Biden defends timing of campaign exit, slams Trump in new interview
Former President Joe Biden has recently re-emerged on the public stage, to the chagrin of many inside his own party, and in an interview with the BBC released this week, he offered insight into his exit from the 2024 race.
In what was the former president's first major interview since departing the Oval Office, Biden held forth on a host of issues, notably revealing his belief that suspending his re-election campaign and allowing then-Vice President Kamala Harris to top the Democratic Party ticket was the right thing to do, as the Washington Examiner reports.
Biden opines
During his sit-down with BBC Radio's Today program, the former president was pushed to answer questions about his decision to bow out of the 2024 contest at a relatively late date, leaving his party in a rush to recalibrate its campaign against Donald Trump.
“I think it was the right decision,” Biden insisted, adding, “It was just a difficult decision.”
Biden further opined that it was the success of his tenure in office that made it tough not to step aside, even though it had been his intention all along to serve in a transitional capacity before handing the mantle of party leadership to younger candidates.
“I meant what I said when I started that...I'm prepared to hand this to the next generation.

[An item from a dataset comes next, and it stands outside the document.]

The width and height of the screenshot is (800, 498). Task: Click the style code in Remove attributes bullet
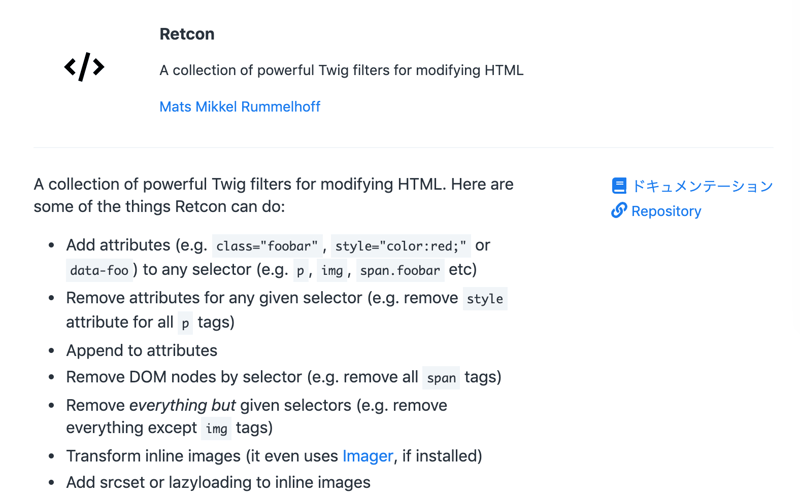click(x=484, y=299)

But things moved so quickly that it made it difficult to walk away. It was a hard decision,” Biden asserted.
When pressed about the timing of his departure from the race, just four months from Election Day, and asked whether he should have dropped sooner, Biden said, “I don't think it would have mattered. We left at a time when we had a good candidate,” though Harris went on to defeat in all battleground states, also losing the popular vote to Trump.
Taking aim at Trump
As CBS News noted, in addition to discussing the 2024 election, Biden took the interview as an opportunity to blast the Trump administration, particularly his successor's foreign policy approach.

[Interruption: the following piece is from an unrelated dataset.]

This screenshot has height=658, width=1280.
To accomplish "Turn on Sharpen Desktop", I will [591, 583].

Biden labeled Trump's dealings with Russian President Vladimir Putin, in the context of the war with Ukraine, as “modern-day appeasement.”

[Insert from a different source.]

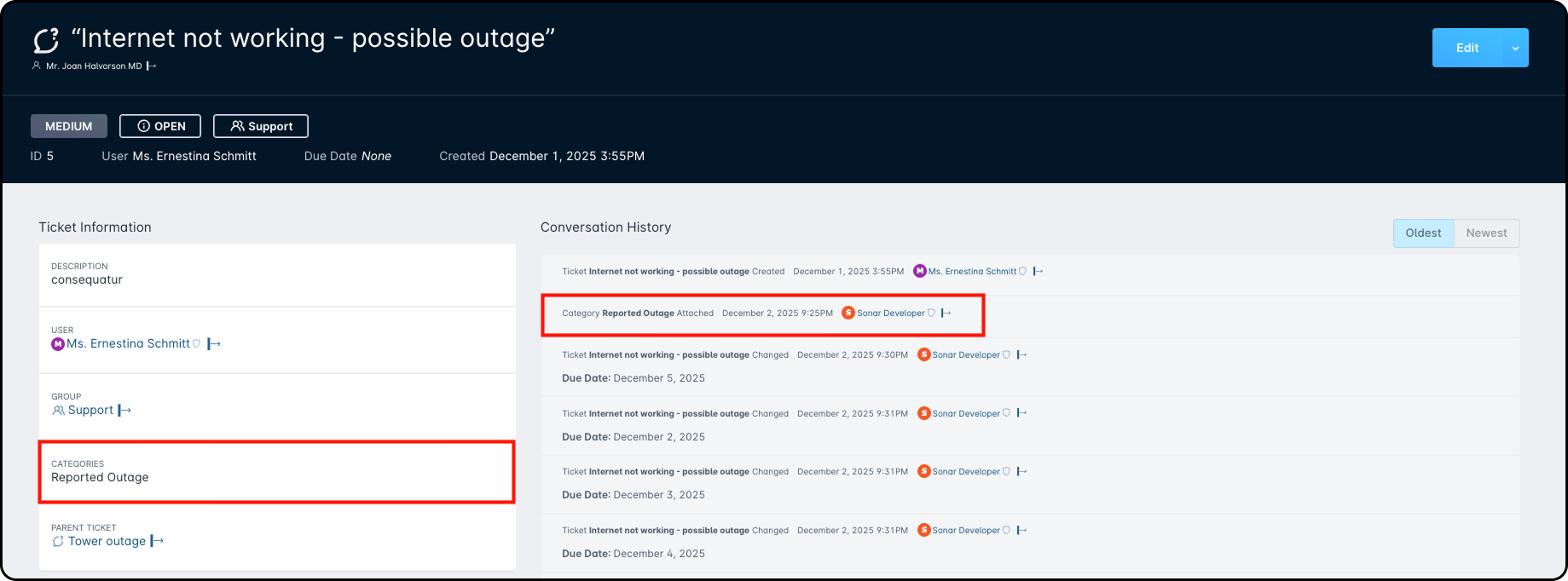
Task: Click the purple M avatar in the USER field
Action: point(58,343)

“I just don't understand how people think that if we allow a dictator, a thug, to decide he's going to take significant portions of land that aren't his, and that's going to satisfy him. I don't quite understand,” Biden said.
Biden also lambasted Trump for his statements regarding a potential reclamation of the Panama Canal, a declared desire to acquire Greenland, and his suggestion that Canada become the 51st state.
“What the hell's going on here? What president ever talks like that?” Biden wondered, adding, “That's not who we are. We're about freedom, democracy, opportunity, not about confiscation.”
White House responds
Without addressing the former president's remarks about his decision to abandon his re-election campaign, White House spokesperson Steven Cheung held little back in his assessment of the interview, saying, “Joe Biden is a complete disgrace to this country and the office he occupied. He has clearly lost all mental faculties and his handlers thought it'd be a good idea for him to do an interview and incoherently mumble his way through every answer.”
Cheung went on to say, “Sadly, this feels like abuse,” and given that Biden appears to be embarking on something of a publicity tour to help rehabilitate his image -- and some say his earning power -- the former president's cringeworthy post-White House public commentary may just be starting.